Opinion | Can Mr. Ravi in his new avatar as Governor bolster naga peace talks?

The announcement on 20 July of R.N. Ravi taking over as the next governor of Nagaland leaves interesting possibilities on the chessboard that is the process of peace, formal reconciliation and rehabilitation of various Naga rebel groups. Ravi was the interlocutor for peace talks with National Socialist Council of Nagalim (Isak-Muivah), or NSCN (I-M), the largest Naga rebel group; a collective of six smaller rebel groups; and a major breakaway faction of NSCN’s Khaplang, or K, faction. Besides, he was chair of the joint intelligence committee, and was last year re-designated deputy national security adviser.

To my mind, Ravi the governor will remain Ravi the driving force of the Naga peace process. Let’s take a brief look at the man and the systemic method the peace process is.
For someone who has been in the security establishment as long as Ravi has, he’s a curious piece of work. He isn’t known to be heavy-handed. He’s polite to a default. In the Naga theatre he has attempted to gain the trust of rebels, politicians and what is strangely known as civil society—an arena generally beset by political opportunism, locally as well as from New Delhi.

He is also remarkable for having been among the rare few serving government officials to have highlighted how the Armed Forces (Special Powers) Act, 1958, or Afspa, was counterproductive. This was in 2009. Ravi was then additional director with the Intelligence Bureau in Shillong, and backed the statement of R.S. Mooshahary, the governor of Meghalaya—who had earlier headed the elite National Security Guard and the Border Security Force. Ravi maintained this approach after retirement. His speeches, statements and media writing on jettisoning Afspa and clinically adopting a hearts-and-minds approach—refreshingly dovish—were widely disseminated.This aspect of his public life was locked away in 2014 with his appointment as interlocutor for talks with NSCN (I-M). In August the following year, he fronted an agreement that was as much photo-op as opportunity when, in the presence of Prime Minister Narendra Modi, he signed a so-called framework agreement for peace with I-M boss Thuingaleng Muivah. That it was only a first step in a tortuous process quickly became evident. The agreement was only with one among several Naga rebel groups, and left out both Nagaland’s politicians and citizenry. It also left out, to their great discomfort, non-Naga citizens of Manipur, Arunachal Pradesh and Assam, states with which Nagaland shares contiguous Naga homelands—and which remain suspicious at the possibility that territorial boundaries of the states will be jostled by a Naga peace deal. In the four years since his appointment as interlocutor, an increasingly aware Ravi, backed by increasingly aware establishment in Delhi, attempted to assure all stakeholders that disruption wasn’t on the agenda.

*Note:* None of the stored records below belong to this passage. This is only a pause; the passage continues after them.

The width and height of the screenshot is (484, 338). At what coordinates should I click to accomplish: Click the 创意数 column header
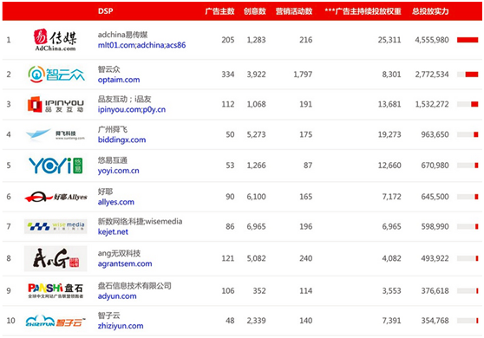[x=255, y=11]
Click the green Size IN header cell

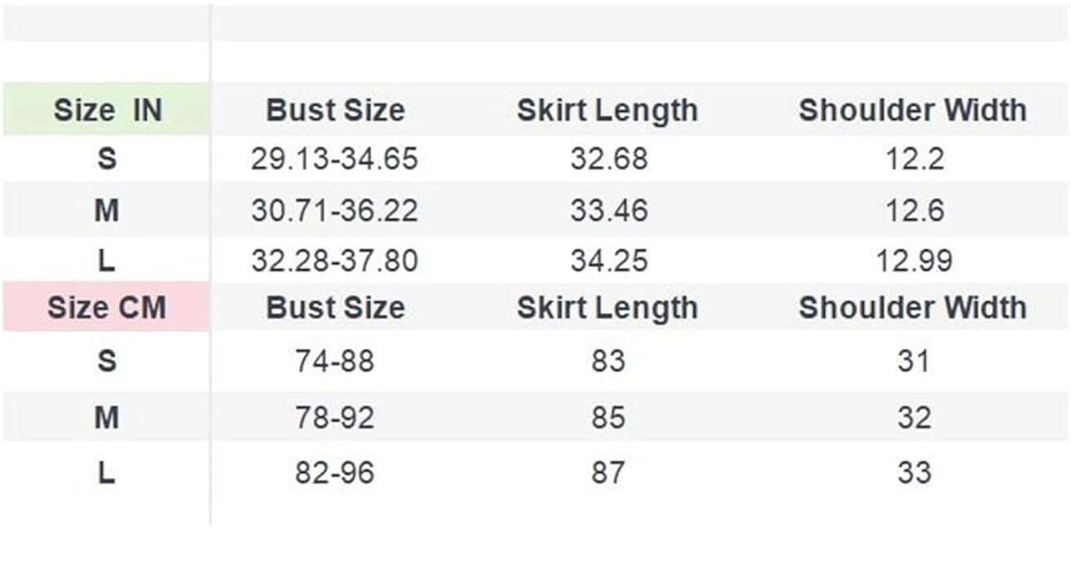pos(106,110)
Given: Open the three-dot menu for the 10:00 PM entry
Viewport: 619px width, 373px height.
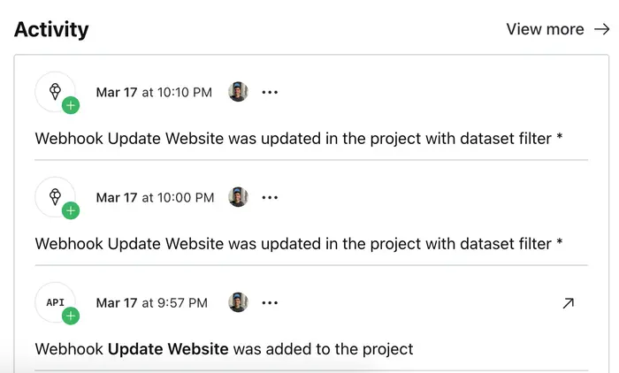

Alongside negotiations with I-M, India’s security apparatus broadened its ambit. Realizing it was pointless to work only with I-M, the government finally reached out to six other and smaller rebel groups in 2017, and formally brought them onto a parallel negotiating platform in September that year. A major split in NSCN(K) in 2018 brought an expelled leader, Khango Konyak, to talk peace and reconciliation. That group’s Myanmar-based component is on the run after attacks by Myanmar’s army—a sure sign, as this column noted in March, the split was leveraged by Indian and Myanmarese governments. The disarray is now arrayed as an opportunity for composite dialogue and comprehensive finish. As Ravi in his interlocutor-avatar told a Naga insider a couple of years ago, “I have a job to do".

Ravi has probably brought the process as far as he can as an across-the-table negotiator. Another person appointed in his place can tick off the meeting-minutes as policy grinds to completion. As new governor, Ravi will be well-placed for a statesman-like role. Ravi knows all sides. He has met nearly every major interest group across four states that form the loci of the Naga peace process. He also knows most of the moves. I’d watch that space.